For DIC, the international investment arm of Dubai Holding, this is the fourth major strategic investment outside Dubai in recent months. 

The company invested $1 billion in DaimlerChrysler, making it the company's third largest shareholder, followed by the $1.5 billion acquisition of The Tussauds Group in the UK - the largest operator of visitor attractions in Europe. DIC has also launched Jordan Dubai Capital, a $280 million investment company targeting opportunities in the Jordanian economy. 

Sameer Al Ansari, CEO of DIC, said: 'There is a huge gap in the market for branded budget hotels, which we believe are essential to maintain the target visitor figures for the next 10 years in the Gulf. 

'Express by Holiday Inn is the largest budget hotel brand in the world, with proven results, and the launch in the Middle East will help fill the gap for affordable accommodation at guaranteed quality. 

'This move really reflects the development of tourism in the Gulf which, to date, has concentrated on iconic world-class projects. We have traced the rise and profile of inbound tourists and have identified that the time is right to tap into the three-star market which is flourishing around the world. 

'Further to this, this is an example of DIC widening its foreign portfolio while investing in long-term projects that will benefit both the UAE and the Gulf.' 

Yousef Al-Essa, general manager of Addax Investment Bank, said: 'This is the first deal of its kind, in terms of profile, regional spread and investors, encompassing the premier institutional and high-net worth investors from each of the five countries included in the deal. 

'In fact, the transaction met well with potential investors and was heavily over subscribed. 

'What makes the deal stand out is that this is the first time that investors throughout the Arabian Gulf countries have come together to develop a hotel fund in the Middle East with the objective of creating a chain of hotels under the same brand name across multiple countries. 

'In addition, the pace of the project is remarkable: the development of 20 hotels - from land negotiations through to completion - is across five countries simultaneously, and during a period of only five to seven years.' 

According to WTO figures, the Middle East will be the fastest-growing region by 2020, with estimated growth of 7.1 per cent per annum, and 69 million tourists. 37 per cent of these tourists are tipped to be intra-regional travellers, with 32 per cent coming from Europe. 

Thierry Loué, managing director of the operator HMS, said: 'Express by Holiday Inn is the world's most successful and profitable budget hotel brand with more than 1,500 hotels worldwide, and a new Express hotel opening every four days. 

'The move to market will be fast with the first hotels opening in Dubai at the end of 2006 and the rest of the hotels open by 2010. 

'In addition, from an operating point of view, this sector offers higher returns on investment than luxury properties, as a consequence of reduced investment and operating costs.' 

To address the identified regional market need for value hotel accommodation, particularly for business travel, the development of the Express by Holiday Inn brand will see properties located within commercial centres, along major road arteries and in around business and industrial parks. 
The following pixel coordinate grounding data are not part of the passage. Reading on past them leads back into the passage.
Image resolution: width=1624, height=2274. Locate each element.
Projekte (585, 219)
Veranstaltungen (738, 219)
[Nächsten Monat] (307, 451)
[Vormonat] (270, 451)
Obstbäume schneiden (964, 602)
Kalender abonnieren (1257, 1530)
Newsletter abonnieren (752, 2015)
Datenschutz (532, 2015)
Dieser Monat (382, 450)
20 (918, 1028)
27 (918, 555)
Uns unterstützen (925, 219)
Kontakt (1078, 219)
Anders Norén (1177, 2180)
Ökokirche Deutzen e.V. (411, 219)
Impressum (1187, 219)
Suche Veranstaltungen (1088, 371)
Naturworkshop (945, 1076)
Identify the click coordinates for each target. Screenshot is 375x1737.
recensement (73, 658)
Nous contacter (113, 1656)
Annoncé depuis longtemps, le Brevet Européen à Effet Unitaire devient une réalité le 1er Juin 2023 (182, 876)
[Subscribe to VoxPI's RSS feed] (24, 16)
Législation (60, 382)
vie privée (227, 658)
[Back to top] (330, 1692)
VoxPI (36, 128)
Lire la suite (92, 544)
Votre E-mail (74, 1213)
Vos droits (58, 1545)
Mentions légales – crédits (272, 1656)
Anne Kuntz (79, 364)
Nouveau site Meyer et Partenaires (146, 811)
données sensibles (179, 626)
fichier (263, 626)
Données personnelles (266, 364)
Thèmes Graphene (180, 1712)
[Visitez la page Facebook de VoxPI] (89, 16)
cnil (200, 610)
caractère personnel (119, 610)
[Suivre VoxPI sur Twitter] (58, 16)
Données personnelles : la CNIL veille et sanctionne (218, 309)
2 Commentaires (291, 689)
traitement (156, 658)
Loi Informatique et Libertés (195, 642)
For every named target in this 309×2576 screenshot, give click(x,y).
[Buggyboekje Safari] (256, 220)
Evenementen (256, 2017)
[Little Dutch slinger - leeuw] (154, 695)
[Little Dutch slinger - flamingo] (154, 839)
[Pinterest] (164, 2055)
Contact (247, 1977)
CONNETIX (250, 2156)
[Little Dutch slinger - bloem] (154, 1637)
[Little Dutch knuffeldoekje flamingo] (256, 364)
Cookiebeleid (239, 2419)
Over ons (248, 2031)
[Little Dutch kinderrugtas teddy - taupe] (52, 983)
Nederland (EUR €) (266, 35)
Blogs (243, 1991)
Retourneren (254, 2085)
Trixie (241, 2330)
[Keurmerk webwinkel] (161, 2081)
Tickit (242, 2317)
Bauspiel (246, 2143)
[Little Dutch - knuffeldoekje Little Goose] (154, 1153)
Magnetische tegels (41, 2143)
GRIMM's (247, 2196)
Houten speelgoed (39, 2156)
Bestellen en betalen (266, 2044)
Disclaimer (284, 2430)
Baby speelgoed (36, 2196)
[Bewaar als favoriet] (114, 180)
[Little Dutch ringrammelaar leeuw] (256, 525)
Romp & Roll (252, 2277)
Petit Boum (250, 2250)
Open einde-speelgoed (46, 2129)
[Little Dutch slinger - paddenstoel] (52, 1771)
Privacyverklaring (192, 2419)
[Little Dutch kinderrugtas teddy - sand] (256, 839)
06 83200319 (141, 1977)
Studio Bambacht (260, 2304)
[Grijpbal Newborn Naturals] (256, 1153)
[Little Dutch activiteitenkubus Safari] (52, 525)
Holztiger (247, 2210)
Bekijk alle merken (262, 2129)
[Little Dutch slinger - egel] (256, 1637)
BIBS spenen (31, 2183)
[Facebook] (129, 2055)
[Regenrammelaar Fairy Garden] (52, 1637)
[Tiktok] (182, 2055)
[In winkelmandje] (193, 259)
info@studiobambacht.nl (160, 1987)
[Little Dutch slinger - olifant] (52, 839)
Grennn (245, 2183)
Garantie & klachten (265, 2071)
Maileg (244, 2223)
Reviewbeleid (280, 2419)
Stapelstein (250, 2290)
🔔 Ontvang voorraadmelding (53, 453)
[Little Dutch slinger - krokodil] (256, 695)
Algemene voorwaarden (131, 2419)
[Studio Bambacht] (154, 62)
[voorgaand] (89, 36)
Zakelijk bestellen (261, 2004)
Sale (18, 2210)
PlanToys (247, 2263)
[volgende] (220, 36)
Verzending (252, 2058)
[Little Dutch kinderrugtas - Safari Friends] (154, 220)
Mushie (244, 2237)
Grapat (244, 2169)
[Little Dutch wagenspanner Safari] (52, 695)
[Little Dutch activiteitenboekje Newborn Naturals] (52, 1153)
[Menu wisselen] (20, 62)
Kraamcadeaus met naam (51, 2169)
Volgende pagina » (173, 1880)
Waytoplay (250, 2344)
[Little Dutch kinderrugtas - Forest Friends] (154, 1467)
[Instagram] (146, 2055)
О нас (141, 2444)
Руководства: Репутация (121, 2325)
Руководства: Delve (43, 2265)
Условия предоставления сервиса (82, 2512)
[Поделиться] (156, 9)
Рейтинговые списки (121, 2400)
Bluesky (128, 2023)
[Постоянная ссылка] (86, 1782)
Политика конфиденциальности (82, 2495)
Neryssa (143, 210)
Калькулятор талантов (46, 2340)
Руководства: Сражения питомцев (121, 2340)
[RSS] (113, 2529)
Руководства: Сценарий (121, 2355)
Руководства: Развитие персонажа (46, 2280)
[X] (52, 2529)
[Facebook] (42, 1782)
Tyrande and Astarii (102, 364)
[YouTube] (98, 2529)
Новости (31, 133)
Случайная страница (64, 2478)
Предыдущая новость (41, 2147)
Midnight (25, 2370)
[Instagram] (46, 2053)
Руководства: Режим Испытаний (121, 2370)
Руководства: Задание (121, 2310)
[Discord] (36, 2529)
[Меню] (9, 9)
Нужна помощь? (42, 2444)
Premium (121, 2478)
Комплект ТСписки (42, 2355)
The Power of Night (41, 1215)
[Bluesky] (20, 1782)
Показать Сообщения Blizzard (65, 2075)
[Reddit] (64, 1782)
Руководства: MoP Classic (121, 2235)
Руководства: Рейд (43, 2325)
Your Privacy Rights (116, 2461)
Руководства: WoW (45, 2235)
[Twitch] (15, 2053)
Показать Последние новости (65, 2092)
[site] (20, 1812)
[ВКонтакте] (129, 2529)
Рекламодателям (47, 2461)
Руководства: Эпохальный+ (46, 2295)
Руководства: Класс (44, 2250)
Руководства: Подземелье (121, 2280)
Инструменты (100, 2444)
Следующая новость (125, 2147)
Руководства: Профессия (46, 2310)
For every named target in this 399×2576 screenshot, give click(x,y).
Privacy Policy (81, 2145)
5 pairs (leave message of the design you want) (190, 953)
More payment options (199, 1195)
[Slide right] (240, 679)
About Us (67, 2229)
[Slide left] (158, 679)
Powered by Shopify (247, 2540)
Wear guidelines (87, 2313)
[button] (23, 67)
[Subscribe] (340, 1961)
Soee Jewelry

Chris Moloney, Chief Operating Officer, InterContinental Hotels Group, Middle East and Africa, explained: 'There is a need for this type of internationally branded three star hotels that provide quality service at value for money. 

'We have made a commitment to the GCC market and have the ability to respond to either owner's or customer's demands. This is why we looked for partners that really understood what the brand is about.'


----------



## smussuw (Feb 1, 2004)

at least 10 three stars hotels will be in Dubai, 3 in Abu Dhabi and one in Sharjah


----------



## dubaiflo (Jan 3, 2005)

good addition in low budget level.


----------